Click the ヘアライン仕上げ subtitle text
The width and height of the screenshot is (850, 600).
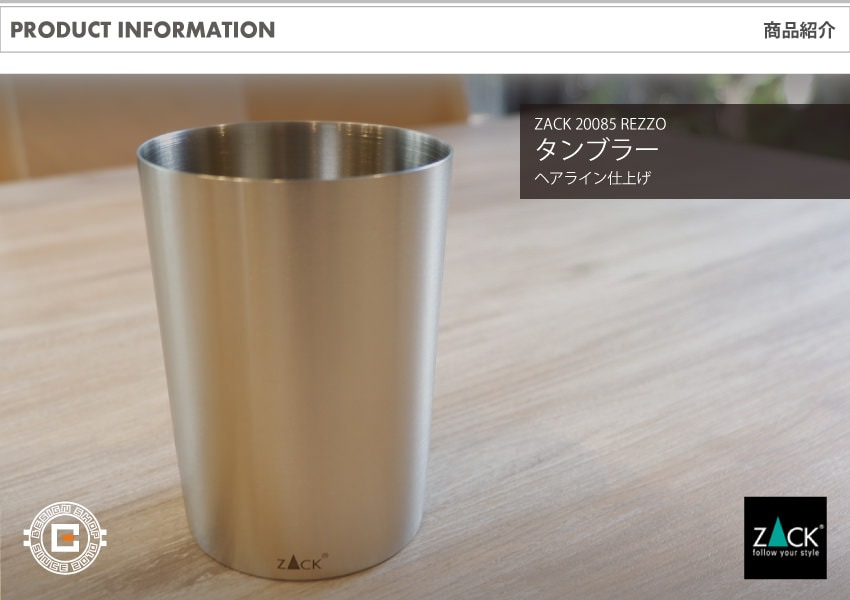pos(592,178)
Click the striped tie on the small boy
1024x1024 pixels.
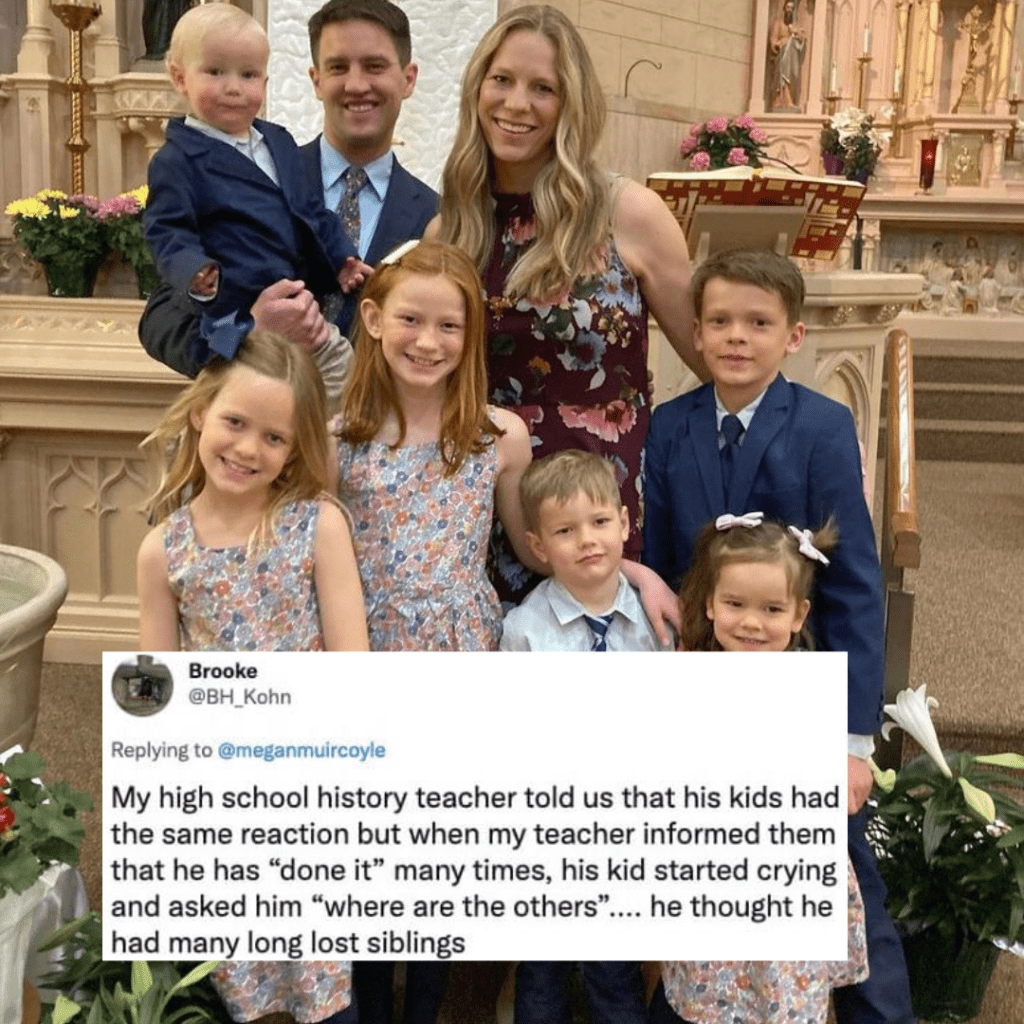[598, 632]
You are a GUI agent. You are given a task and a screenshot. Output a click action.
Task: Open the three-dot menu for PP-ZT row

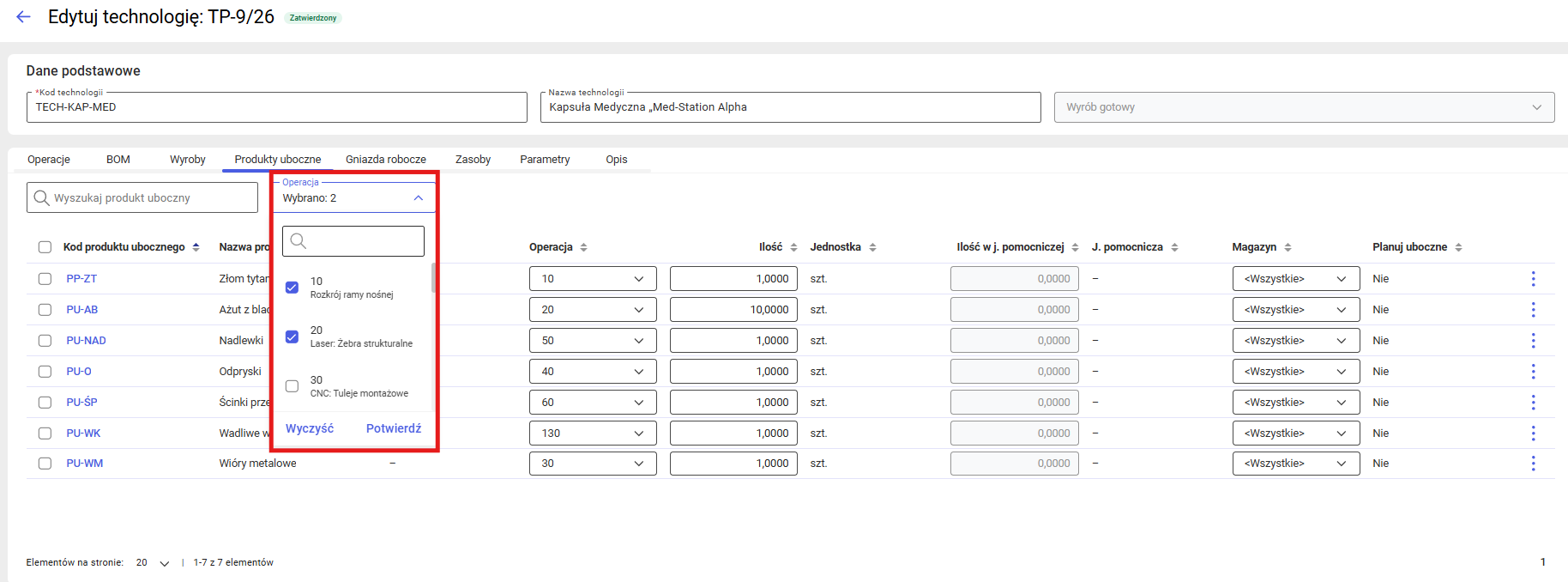(x=1533, y=279)
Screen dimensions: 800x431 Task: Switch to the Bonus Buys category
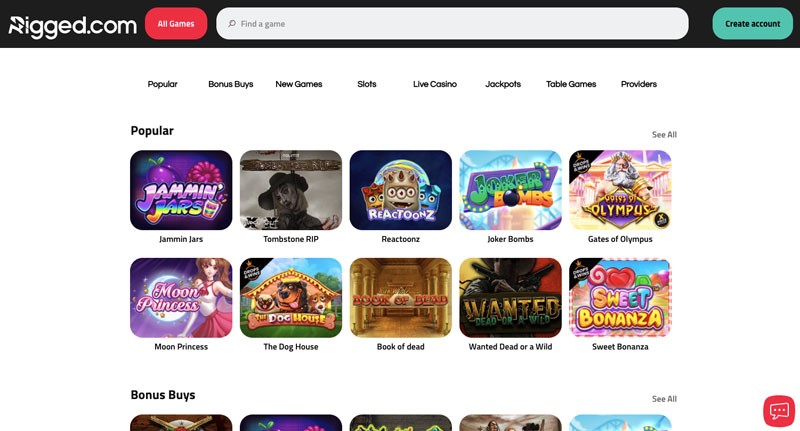click(231, 84)
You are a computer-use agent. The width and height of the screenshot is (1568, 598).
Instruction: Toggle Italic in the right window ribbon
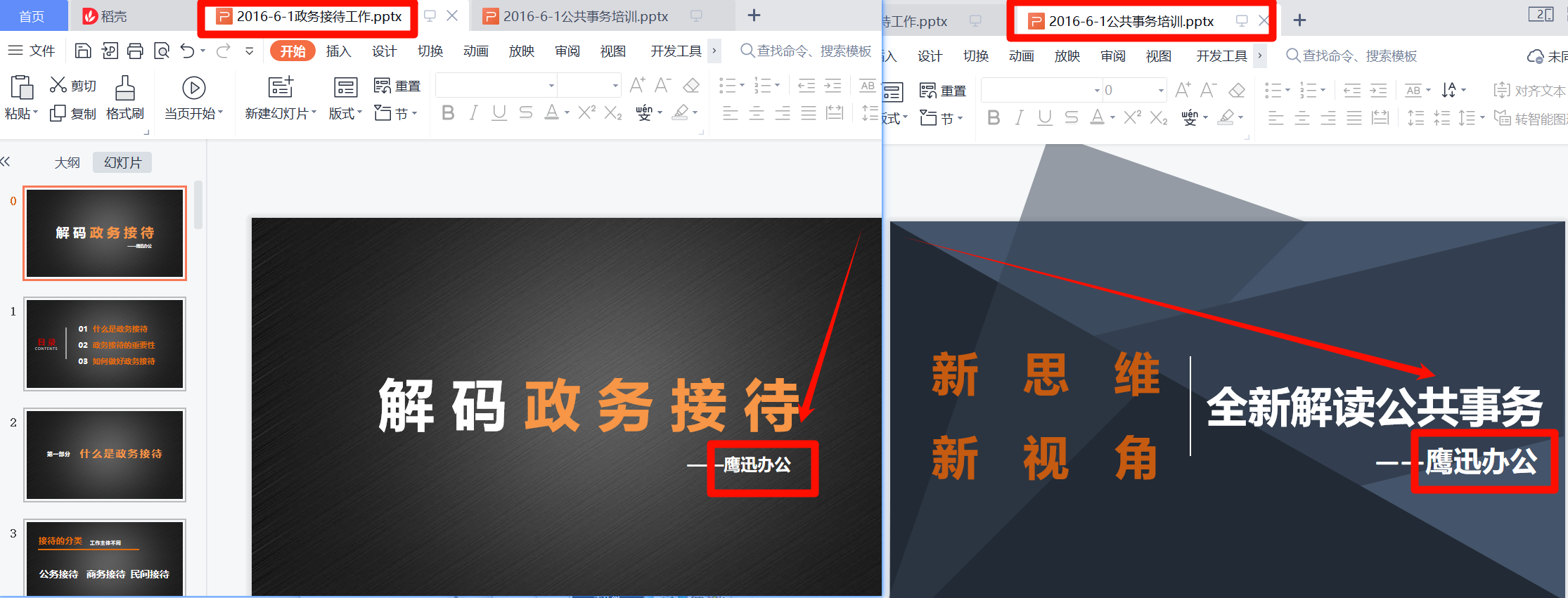click(x=1019, y=118)
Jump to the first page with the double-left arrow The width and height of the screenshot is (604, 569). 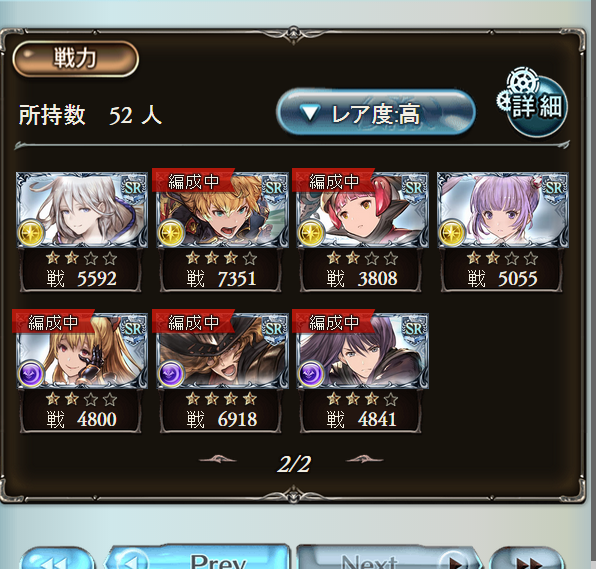pos(57,559)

• Instructions to follow: Please go through the entries and show every line with the word "agent".

• Exercise output:
You are a GUI agent. You are given a task and a screenshot. Output a click action.
You are a computer-use agent. The width and height of the screenshot is (1568, 598).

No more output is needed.